La "Cenicienta", de Angela Carter

UNA niña quemada vivía en las cenizas. Bueno: no realmente quemada, más bien chamuscada, un poco chamuscada, como un palo medio quemado y sacado de las llamas. Parecía carbón y cenizas porque vivía en las cenizas desde que su madre murió y las cenizas calientes la quemaron, de modo que estaba cubierta de costras y cicatrices.
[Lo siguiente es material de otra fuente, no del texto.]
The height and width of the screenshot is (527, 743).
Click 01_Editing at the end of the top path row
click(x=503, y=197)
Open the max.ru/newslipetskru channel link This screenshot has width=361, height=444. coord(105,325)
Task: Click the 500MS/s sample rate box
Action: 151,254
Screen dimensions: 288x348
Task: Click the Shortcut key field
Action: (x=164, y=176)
La niña quemada vivía en la chimenea, cubierta de cenizas, como si todavía estuviera de luto.
Después que su madre murió y la enterraron, su padre olvidó a la madre y olvidó a la niña, y se casó con la mujer que solía barrer las cenizas, y por eso la niña vivía en las cenizas sin barrer y no había nadie para cepillarle el cabello, de modo que estaba tieso como una esterilla, ni nadie para lavarle la cara cubierta de costras, y ella no se atrevía a hacerlo por sí misma, pero barría las cenizas y dormía al lado del gatito y se alimentaba con las sobras quemadas del fondo de la olla, rascándola, acurrucada en el suelo, a solas frente al fuego, como si no fuera humana, pues estaba todavía de luto.
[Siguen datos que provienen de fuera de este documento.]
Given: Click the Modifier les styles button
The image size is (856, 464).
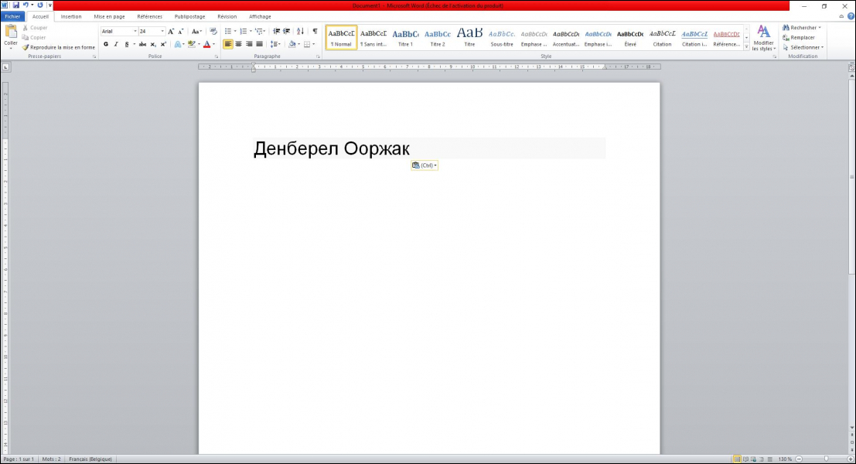Looking at the screenshot, I should (763, 37).
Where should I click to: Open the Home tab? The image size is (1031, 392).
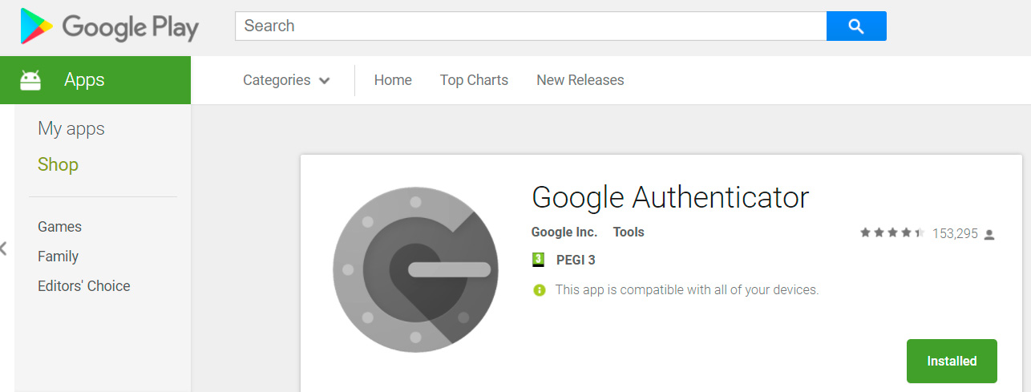pos(393,80)
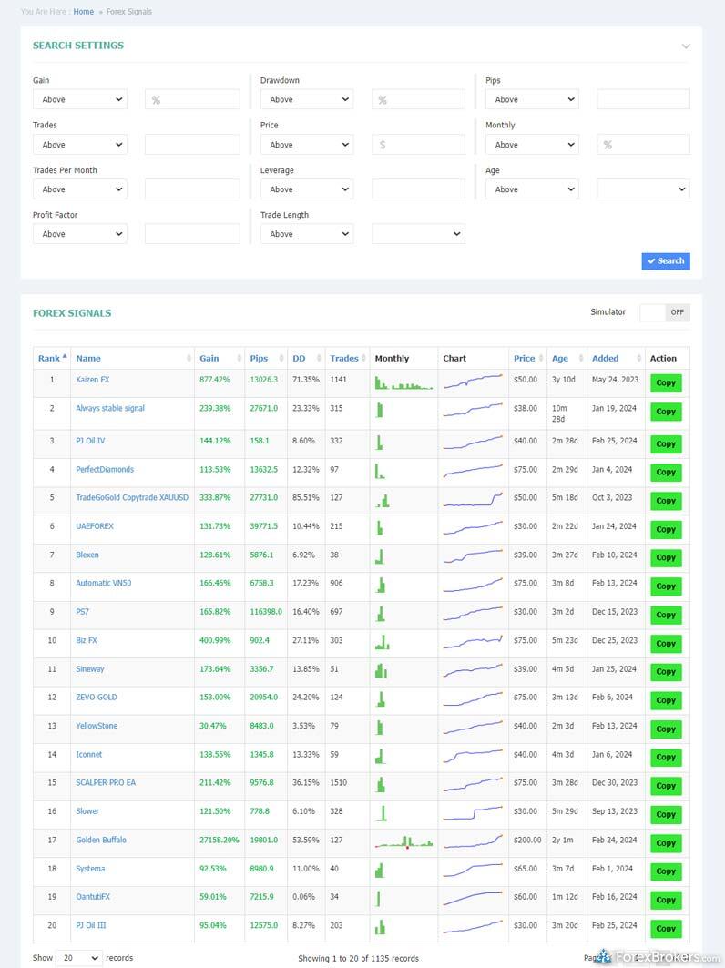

Su madre estaba muerta y enterrada, pero todavía sentía un perfecto e intenso dolor de amor cuando miraba a través de la tierra y veía a la niña quemada cubierta de cenizas.
—Ordeña la vaca, niña quemada, y trae toda la leche —le dijo la madrastra, la que antes solía barrer las cenizas y ordeñar la vaca, cosas que ahora hacía la niña quemada.
El espíritu de la madre se metió en la vaca.
—Bebe leche y engorda —la aconsejó el espíritu de la madre.
La niña quemada estiró la ubre y bebió bastante leche, antes de llevar el cubo a la casa sin que nadie lo notara, y el tiempo pasó y la niña engordó, se le redondearon los senos y creció.
Había un hombre al que la madrastra deseaba y a quien invitó a la cocina para darle de comer, pero dejó que la niña quemada cocinara, aunque antes la madrastra era la que lo hacía. Una vez la niña quemada hubo preparado la comida, la madrastra le mandó ordeñar la vaca.
—Quiero ese hombre para mí —dijo la niña quemada a la vaca.
La vaca dio más leche, y más, y más, bastante para que la niña bebiera y se lavara las manos y la cara con leche. Y cuando se lavó la cara, todas las costras desaparecieron, y ahora ya no estaba quemada, pero la vaca se hallaba vacía.
—Tendrás que dar tu propia leche la próxima vez —anunció el espíritu de la madre desde el interior de la vaca—. Me has ordeñado hasta secarme.
El gatito se acercó. El espíritu de la madre se metió en el gatito.
—Necesitas que te peinen —indicó el gatito—. Tiéndete...
El gatito deshizo los nudos de su cabello con sus hábiles garras, hasta que el cabello de la niña quemada le colgara hasta los hombros, pero había estado tan enmarañado que las uñas del gato se le cayeron antes de haber terminado.
—La próxima vez tendrás que peinarte tú misma —observó el gatito—. Me has dejado sin fuerzas, no podré hacerlo otra vez.
La niña quemada estaba limpia y peinada, pero desnuda. Había un pájaro posado en una rama del manzano. El espíritu de la madre dejó el gatito y se metió en el pájaro. El pájaro se picoteó el pecho con su propio pico y la sangre que salió se derramó sobre la niña quemada, que estaba debajo del árbol. Se deslizó por sus hombros y la cubrió por detrás y por delante. Y la niña gritó cuando le llegaba a las piernas. Cuando al pájaro ya no le quedaba sangre, la niña quemada llevaba un vestido de seda roja.
—La próxima vez tendrás que hacer tu vestido con tu propia sangre —señaló el pájaro—. Yo ya no podré hacerlo.
La niña quemada se fue a la cocina para que la viera el hombre. Ya no estaba quemada, sino que era hermosísima. El hombre dejó de mirar a la madrastra y contempló a la muchacha.
—Ven conmigo y deja que tu madrastra barra las cenizas y cocine —le dijo y se fueron.
Él le dio una casa y dinero. Y la chica prosperó.
—Ahora puedo dormirme —dijo el espíritu de la madre—. Ahora todo está como es debido.